La somministrazione di statine nei pazienti con sepsi può ridurre il rischio di decesso del 39%. Questo incoraggiante risultato emerge da uno studio, pubblicato sulla rivista Frontiers in Immunology, condotto dagli scienziati del Tianjin Medical University General Hospital in Cina. Il team, guidato dallo scienziato Caifeng Li, ha analizzato i dati raccolti dal database pubblico Medical Information Mart for Intensive Care-IV (MIMIC-IV), che contiene le cartelle cliniche elettroniche anonime di 265 mila pazienti ricoverati al pronto soccorso del Beth Israel Deaconess Medical Center di Boston tra il 2008 e il 2019.

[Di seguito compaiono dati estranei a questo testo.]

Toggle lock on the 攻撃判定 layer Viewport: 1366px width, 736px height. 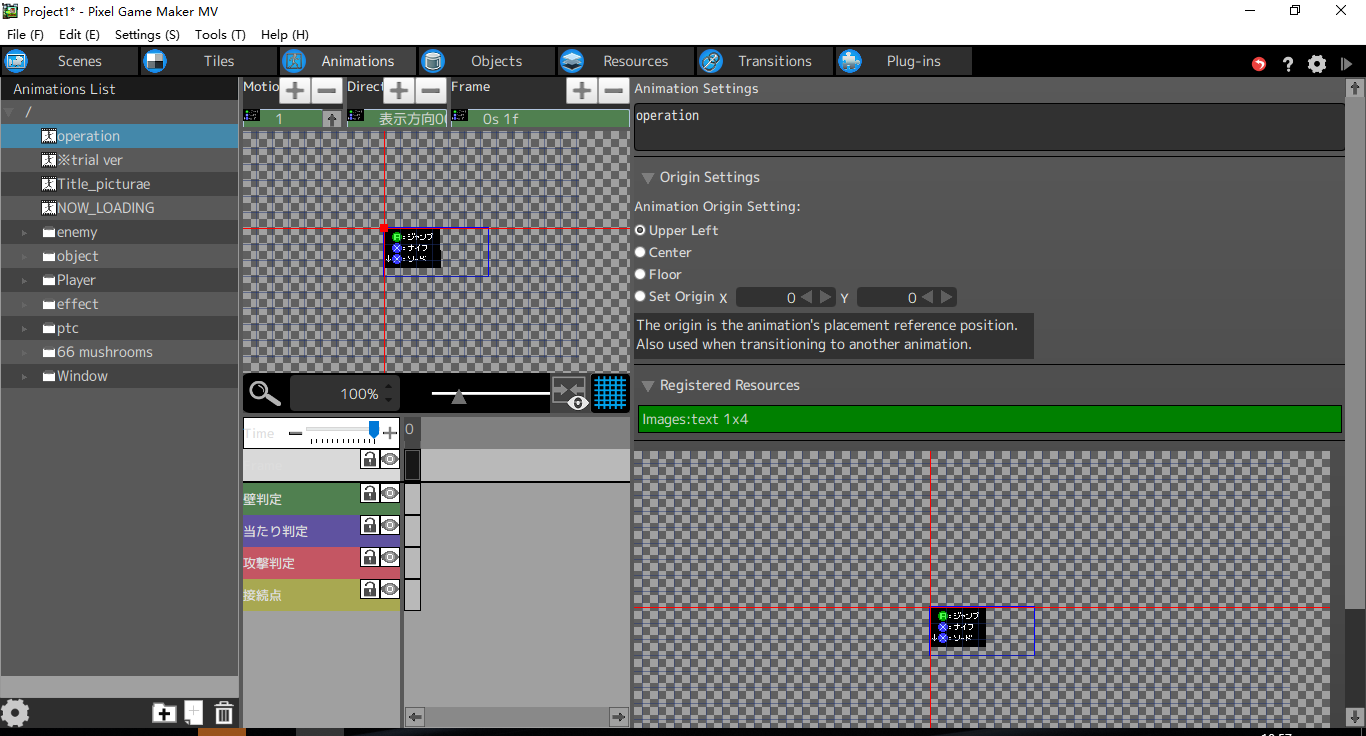coord(369,557)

La sepsi, spiegano gli esperti, è una condizione che si verifica quando il sistema immunitario supera la reazione infiammatoria a un’infezione, in modo tanto violento da contrastare il funzionamento degli organi vitali. La sepsi porta al decesso nel 27% dei casi, e se si verifica shock settico, la percentuale sale al 30-40 per cento. Le statine sono note soprattutto come trattamento protettivo contro le malattie cardiovascolari, in quanto agiscono riducendo il colesterolo LDL, ma è stato dimostrato che possono portare a numerosi benefici aggiuntivi, grazie alle loro proprietà antinfiammatorie, immunomodulatrici, antiossidanti e antitrombotiche. Nell’ambito dell’indagine, i ricercatori hanno confrontato gli esiti tra pazienti che hanno ricevuto o meno statine durante la degenza, oltre alla terapia standard.

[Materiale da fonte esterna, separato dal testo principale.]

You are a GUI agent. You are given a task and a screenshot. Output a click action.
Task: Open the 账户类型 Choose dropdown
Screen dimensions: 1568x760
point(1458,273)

Il campione finale comprendeva 12.140 pazienti, la metà dei quali sono stati trattati con statine. L’analisi primaria si è concentrata sulla mortalità per tutte le cause a 28 giorni, mentre i controlli supplementari hanno esaminato la durata della degenza, la necessità di ventilazione meccanica e la terapia sostitutiva renale. I risultati hanno mostrato che il tasso di mortalità per tutte le cause a 28 giorni era del 14,3% nel gruppo che aveva ricevuto statine e del 23,4% tra i pazienti a cui erano stati forniti solo i trattamenti standard. Tuttavia, la durata della ventilazione meccanica e della terapia sostitutiva renale continua è aumentata in media rispettivamente di 3 e 26 ore in caso di somministrazione di statine.
“Questi risultati – afferma Li – suggeriscono fortemente che le statine possono avere un effetto protettivo e migliorare gli esiti clinici nei pazienti con sepsi”. I risultati sono in contrasto con quanto emerso da indagini precedenti, studi randomizzati e controllati. “Questa discrepanza – conclude Li – potrebbe dipendere dalla sottostima delle diagnosi di sepsi, dalle dimensioni ridotte del campione e dalla mancata considerazione delle complesse interazioni tra l’uso di statine e le caratteristiche del paziente. I prossimi approfondimenti potrebbero far luce sulle dinamiche alla base di questi risultati”.